Oleh: Iswadi M. Yazid
Setiap tanggal 22 Oktober, bangsa Indonesia memperingati Hari Santri Nasional. Sebagian orang mungkin melihatnya hanya sebagai tanggal di kalender, namun bagi mereka yang pernah hidup dan tumbuh di pesantren, waktu untuk merenung dan mengenang. Ia menjadi momen untuk bersyukur atas perjalanan panjang yang penuh makna, tempat di mana jiwa dan karakter dibentuk bukan sekadar oleh pelajaran, tetapi oleh kehidupan itu sendiri. Sebagai seorang yang pernah menimba ilmu di pondok pesantren, saya selalu merasa ada getaran yang berbeda. Ada rasa haru, bangga, dan rindu yang menyatu. Bangga karena nilai-nilai yang ditanamkan pesantren terus hidup dan membimbing langkah hingga hari ini. Rindu karena dari sanalah perjalanan hidup bermula dengan segala kesederhanaannya yang justru melahirkan kekuatan.
Tulisan ini bukan untuk mengagungkan masa lalu, melainkan sebagai bentuk rasa syukur. Sebuah pengakuan sederhana, bahwa banyak hal baik dalam hidup saya sekarang berakar dari pendidikan dan pengalaman selama menjadi santri. Pesantren bukan hanya lembaga pendidikan, tetapi juga rumah pembentuk jiwa, tempat kami belajar tentang arti tanggung jawab, ketulusan, dan keikhlasan.

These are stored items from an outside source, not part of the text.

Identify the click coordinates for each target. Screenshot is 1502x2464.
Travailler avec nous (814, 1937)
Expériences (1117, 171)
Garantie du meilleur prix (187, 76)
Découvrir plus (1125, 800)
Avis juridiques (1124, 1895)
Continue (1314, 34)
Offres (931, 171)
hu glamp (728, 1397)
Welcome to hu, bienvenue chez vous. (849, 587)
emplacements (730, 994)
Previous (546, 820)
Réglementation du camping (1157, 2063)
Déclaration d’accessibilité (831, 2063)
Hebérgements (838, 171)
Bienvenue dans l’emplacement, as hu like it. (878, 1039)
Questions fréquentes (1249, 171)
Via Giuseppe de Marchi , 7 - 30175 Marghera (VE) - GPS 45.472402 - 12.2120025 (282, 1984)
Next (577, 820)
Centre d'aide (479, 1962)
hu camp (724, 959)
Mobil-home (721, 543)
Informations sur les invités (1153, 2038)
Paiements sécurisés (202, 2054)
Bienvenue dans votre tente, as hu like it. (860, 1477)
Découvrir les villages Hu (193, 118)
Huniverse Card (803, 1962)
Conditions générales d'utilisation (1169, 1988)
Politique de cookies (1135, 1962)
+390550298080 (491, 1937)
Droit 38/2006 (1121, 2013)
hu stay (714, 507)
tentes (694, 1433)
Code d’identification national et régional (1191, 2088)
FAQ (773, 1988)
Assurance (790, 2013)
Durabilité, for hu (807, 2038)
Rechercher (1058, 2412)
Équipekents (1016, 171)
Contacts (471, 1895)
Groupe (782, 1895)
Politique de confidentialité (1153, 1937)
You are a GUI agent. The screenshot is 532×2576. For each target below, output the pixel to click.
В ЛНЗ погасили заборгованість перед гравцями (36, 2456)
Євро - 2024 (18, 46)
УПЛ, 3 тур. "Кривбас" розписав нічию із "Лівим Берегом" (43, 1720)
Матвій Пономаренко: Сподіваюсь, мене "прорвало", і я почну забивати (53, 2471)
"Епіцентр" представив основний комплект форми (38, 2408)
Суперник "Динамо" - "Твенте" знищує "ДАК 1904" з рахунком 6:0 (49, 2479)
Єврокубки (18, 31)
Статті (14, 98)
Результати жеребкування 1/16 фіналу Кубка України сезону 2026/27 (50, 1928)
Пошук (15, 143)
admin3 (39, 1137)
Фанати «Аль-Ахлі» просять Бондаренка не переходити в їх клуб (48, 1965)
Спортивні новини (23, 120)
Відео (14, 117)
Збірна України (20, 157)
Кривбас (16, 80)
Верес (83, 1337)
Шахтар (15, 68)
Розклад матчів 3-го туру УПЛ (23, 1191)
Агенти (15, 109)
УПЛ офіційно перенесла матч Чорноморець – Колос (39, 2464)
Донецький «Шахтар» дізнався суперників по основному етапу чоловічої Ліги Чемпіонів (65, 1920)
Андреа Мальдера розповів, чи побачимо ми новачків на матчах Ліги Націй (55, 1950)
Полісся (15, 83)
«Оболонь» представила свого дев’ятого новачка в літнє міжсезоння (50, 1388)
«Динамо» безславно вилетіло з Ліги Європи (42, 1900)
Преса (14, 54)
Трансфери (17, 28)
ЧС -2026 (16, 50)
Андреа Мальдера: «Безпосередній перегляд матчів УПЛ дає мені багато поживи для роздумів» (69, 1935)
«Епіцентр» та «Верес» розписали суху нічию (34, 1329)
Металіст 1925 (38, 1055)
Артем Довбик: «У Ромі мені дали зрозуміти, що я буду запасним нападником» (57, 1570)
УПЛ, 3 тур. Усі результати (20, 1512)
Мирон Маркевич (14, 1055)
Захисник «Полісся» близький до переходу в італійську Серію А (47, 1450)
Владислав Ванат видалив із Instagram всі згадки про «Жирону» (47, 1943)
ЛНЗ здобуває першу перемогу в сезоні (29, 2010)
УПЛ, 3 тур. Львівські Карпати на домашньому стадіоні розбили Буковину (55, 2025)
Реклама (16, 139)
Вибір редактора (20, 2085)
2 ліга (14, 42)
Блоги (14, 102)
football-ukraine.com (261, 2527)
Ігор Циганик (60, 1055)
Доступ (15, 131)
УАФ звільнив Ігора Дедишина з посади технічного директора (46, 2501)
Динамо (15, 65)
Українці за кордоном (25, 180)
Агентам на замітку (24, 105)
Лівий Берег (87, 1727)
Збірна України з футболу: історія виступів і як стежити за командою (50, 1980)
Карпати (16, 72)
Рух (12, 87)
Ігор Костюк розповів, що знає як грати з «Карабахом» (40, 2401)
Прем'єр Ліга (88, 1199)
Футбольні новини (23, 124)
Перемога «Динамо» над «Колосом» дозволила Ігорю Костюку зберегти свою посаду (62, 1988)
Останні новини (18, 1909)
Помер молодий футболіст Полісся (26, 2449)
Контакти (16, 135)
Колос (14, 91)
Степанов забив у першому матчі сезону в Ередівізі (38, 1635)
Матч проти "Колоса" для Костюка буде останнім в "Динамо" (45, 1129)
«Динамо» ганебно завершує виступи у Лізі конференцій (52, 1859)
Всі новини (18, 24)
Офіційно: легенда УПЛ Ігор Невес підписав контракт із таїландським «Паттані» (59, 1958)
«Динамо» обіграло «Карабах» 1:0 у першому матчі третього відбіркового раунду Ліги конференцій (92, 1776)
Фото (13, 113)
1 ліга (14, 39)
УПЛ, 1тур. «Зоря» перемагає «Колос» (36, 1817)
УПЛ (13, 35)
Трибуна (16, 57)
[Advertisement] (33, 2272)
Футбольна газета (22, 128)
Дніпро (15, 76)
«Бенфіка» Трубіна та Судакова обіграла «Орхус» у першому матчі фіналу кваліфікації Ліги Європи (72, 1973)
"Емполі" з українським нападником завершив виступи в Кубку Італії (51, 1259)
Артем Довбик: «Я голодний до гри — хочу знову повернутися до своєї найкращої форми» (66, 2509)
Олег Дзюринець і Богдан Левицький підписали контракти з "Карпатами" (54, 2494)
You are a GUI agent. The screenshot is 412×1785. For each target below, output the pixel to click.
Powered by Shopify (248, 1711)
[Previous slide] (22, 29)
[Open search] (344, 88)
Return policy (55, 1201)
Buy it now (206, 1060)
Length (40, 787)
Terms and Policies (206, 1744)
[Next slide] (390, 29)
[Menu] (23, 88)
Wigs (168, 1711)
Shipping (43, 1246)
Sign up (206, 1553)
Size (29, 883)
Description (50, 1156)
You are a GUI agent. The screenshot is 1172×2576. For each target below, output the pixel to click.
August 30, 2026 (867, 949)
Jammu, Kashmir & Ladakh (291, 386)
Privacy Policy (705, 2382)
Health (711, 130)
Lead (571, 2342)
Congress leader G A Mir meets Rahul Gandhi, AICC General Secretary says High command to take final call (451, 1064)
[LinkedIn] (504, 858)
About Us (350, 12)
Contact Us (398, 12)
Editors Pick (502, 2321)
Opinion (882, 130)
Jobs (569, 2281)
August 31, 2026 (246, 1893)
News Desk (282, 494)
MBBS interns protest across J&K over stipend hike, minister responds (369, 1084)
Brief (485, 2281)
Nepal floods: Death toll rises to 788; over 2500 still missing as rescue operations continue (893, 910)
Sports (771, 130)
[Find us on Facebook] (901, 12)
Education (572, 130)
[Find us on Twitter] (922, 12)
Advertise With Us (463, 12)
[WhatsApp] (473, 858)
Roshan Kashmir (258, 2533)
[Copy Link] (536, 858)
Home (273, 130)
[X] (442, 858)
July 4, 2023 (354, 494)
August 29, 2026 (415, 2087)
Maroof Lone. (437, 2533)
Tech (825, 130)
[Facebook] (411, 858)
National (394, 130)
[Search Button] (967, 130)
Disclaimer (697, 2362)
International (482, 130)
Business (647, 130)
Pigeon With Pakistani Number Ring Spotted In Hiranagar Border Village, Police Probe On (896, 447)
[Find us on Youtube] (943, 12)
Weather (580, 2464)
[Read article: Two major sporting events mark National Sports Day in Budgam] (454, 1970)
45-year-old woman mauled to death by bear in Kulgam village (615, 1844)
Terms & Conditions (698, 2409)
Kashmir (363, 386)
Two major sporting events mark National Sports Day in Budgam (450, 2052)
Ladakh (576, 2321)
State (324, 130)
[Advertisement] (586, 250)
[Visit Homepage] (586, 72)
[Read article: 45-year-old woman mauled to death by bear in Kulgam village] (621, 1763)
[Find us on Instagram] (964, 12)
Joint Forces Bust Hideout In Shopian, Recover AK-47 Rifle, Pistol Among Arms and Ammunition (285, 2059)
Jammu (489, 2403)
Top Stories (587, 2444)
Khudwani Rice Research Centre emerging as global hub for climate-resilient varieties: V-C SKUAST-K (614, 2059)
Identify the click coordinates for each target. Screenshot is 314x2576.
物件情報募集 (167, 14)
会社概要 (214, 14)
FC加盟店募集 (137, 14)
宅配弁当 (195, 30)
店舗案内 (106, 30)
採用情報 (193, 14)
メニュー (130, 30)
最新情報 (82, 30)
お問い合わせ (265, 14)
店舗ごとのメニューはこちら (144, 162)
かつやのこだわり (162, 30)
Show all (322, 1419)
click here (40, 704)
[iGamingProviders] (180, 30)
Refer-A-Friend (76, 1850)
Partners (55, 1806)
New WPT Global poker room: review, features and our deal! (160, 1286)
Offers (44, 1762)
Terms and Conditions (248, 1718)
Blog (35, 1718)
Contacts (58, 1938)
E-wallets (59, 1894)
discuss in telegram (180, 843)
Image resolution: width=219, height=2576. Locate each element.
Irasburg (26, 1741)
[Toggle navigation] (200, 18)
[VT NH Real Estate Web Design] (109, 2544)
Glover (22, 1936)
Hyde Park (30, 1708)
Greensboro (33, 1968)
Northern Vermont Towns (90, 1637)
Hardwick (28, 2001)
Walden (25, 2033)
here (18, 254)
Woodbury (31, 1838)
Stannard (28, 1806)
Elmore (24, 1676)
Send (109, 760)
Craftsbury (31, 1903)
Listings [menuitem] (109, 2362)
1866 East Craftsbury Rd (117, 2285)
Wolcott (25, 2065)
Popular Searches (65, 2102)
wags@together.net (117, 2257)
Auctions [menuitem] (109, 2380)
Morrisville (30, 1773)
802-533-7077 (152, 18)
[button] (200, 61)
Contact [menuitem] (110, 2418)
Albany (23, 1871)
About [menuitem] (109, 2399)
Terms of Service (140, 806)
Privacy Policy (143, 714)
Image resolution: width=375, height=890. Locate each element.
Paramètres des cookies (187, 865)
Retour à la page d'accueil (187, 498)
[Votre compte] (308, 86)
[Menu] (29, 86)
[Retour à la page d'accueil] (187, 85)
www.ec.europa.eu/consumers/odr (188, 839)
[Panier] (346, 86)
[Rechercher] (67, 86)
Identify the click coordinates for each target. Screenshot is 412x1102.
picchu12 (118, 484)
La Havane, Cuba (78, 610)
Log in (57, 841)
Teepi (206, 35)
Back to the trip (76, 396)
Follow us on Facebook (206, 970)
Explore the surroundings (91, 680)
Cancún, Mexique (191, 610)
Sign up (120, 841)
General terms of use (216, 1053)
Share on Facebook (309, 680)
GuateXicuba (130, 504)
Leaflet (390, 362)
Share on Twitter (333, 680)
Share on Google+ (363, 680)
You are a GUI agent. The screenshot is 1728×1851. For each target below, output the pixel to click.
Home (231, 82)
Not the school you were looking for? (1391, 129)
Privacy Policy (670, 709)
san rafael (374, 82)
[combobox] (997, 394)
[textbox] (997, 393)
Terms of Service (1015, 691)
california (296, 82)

1. Pesantren: Sekolah Kehidupan yang Membentuk Karakter
Pesantren bukanlah tempat yang hanya mengajarkan ilmu agama. Ia adalah “sekolah kehidupan” yang membentuk manusia seutuhnya. Di sana, santri tidak hanya diajarkan cara memahami teks kitab, tetapi juga bagaimana bersikap terhadap sesama, bagaimana menghargai waktu, serta bagaimana menjalani hidup dengan disiplin dan sederhana.Saya masih mengingat betul suasana subuh di pondok. Udara dingin menusuk, suara kentongan terdengar dari kejauhan, dan satu per satu santri bergegas menuju masjid. Tidak ada yang memaksa, tapi panggilan hati seolah menyatu dengan irama kehidupan pesantren. Bangun pagi, shalat berjamaah, mengaji, bekerja bakti, hingga belajar malam hari menjadi rutinitas yang membentuk daya tahan dan kedisiplinan. Dalam dunia kerja hari ini, kebiasaan itu menjelma menjadi kekuatan. Ketika harus menyelesaikan tugas dengan waktu terbatas atau menghadapi tekanan, saya selalu teringat masa-masa di pondok. Disiplin yang terlatih, kesabaran yang dibangun dari kebersahajaan, dan semangat kebersamaan yang tulus membuat saya mampu menghadapi tantangan dengan tenang.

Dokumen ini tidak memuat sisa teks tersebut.